# TUJUAN TUGAS
Teruskan teks di bawah tentang zakat hasil panen kebun tumpangsari milik bersama, mulai dari sesudah kalimat terakhirnya.

# KUTIPAN YANG DIBERIKAN
•••••

Beberapa petani mengadakan sebuah kerja sama dalam pengelolaan dan penanaman kebun mereka. Tak urung, di dalam tanah itu ditanami berbagai jenis tanaman secara tumpangsari, seperti jahe (empon-empon), mangga, delima dan anggur kediri.
Semua jenis tanaman ini ternyata menghasilkan panen yang cukup lumayan pada setiap kali musim petiknya. Sumber asal pengairan dari kebun mereka diperoleh dari sumur dengan jalan menyedotnya menggunakan mesin tenaga diesel.
Permasalahan mereka adalah, apakah nishab zakat dari hasil panen ini dihitung untuk tiap-tiap jenis tanamannya pada setiap musim. Ataukah dihitung berdasarkan hasil penjumlahan total seluruh hasil panen? Pertanyaan ini lahir, mengingat tanaman tersebut dihasilkan dari hasil kerjasama antara petani penggarap dengan pemilik lahan (syirkah).

•••••

# BAHAN
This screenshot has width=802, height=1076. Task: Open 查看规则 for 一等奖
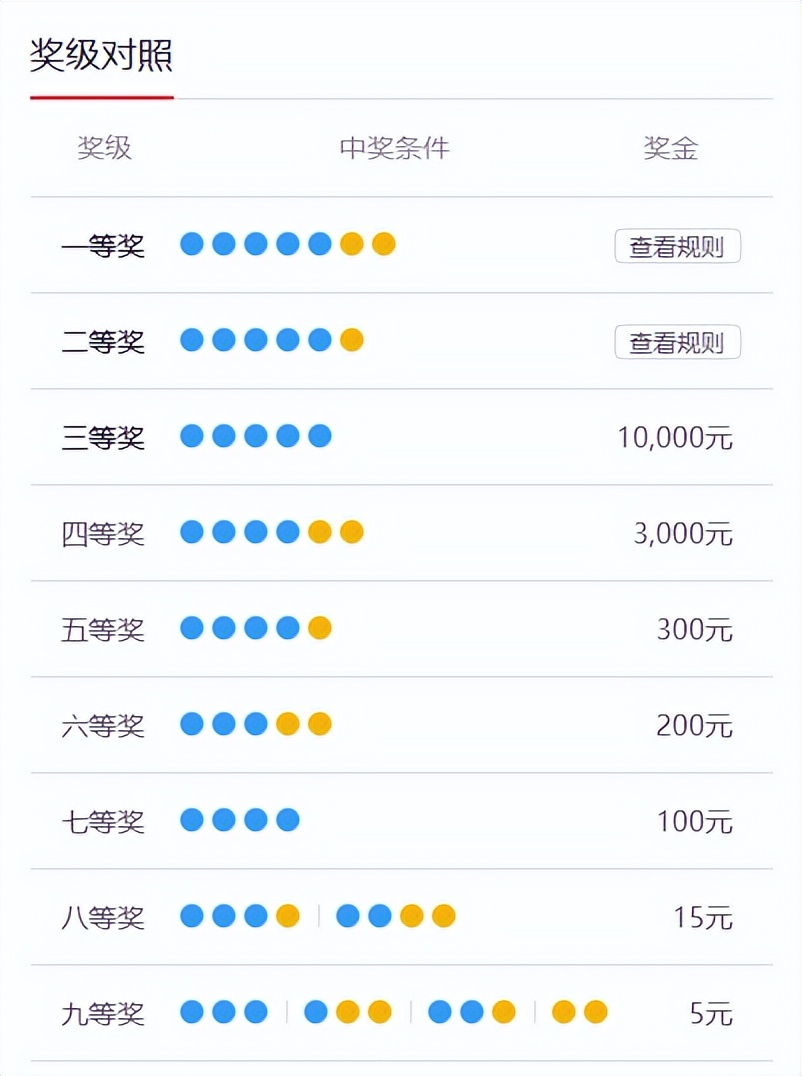pyautogui.click(x=677, y=246)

•••••

# JAWABAN
Penentuan Nishab Harta Zakat Syirkah Pertanian
Hukum asal ketentuan mengeluarkan zakat, adalah wajib mengeluarkannya sesuai dengan jenis harta zakat yang hendak dizakati. Kecuali emas, perak dan zakat tijarah, maka boleh dengan qimah (nilai rupiah).
الأصل أن تخرج الزكاة مِن جِنس المال المُزَكَّى عنه لكل مال على حِدَتِه
“Hukum asal kewajiban mengeluarkan zakat adalah harus dari jenis harta yang wajib dizakati. Yaitu ketika masing-masing harta tersebut telah mencapai batas wajib zakat.”
Hal ini disandarkan pada sabda Nabi Muhammad saw. kepada sahabat Mu’adz bin Jabal ra. saat diutus ke negeri Yaman:
خُذِ الْحَبَّ مِنَ الْحَبِّ، وَالشَّاةَ مِنَ الْغَنَمِ، وَالْبَعِيرَ مِنَ الإِبِلِ، وَالْبَقَرَةَ مِنَ الْبَقَرِ
“Ambillah zakat biji-bijian dari jenis biji-bijian, kambing dari kambing, onta dari onta dan sapi dari sapi.” HR. Abu Dawud dan Ibnu Majah, al-Hakim dan al-Baihaqy.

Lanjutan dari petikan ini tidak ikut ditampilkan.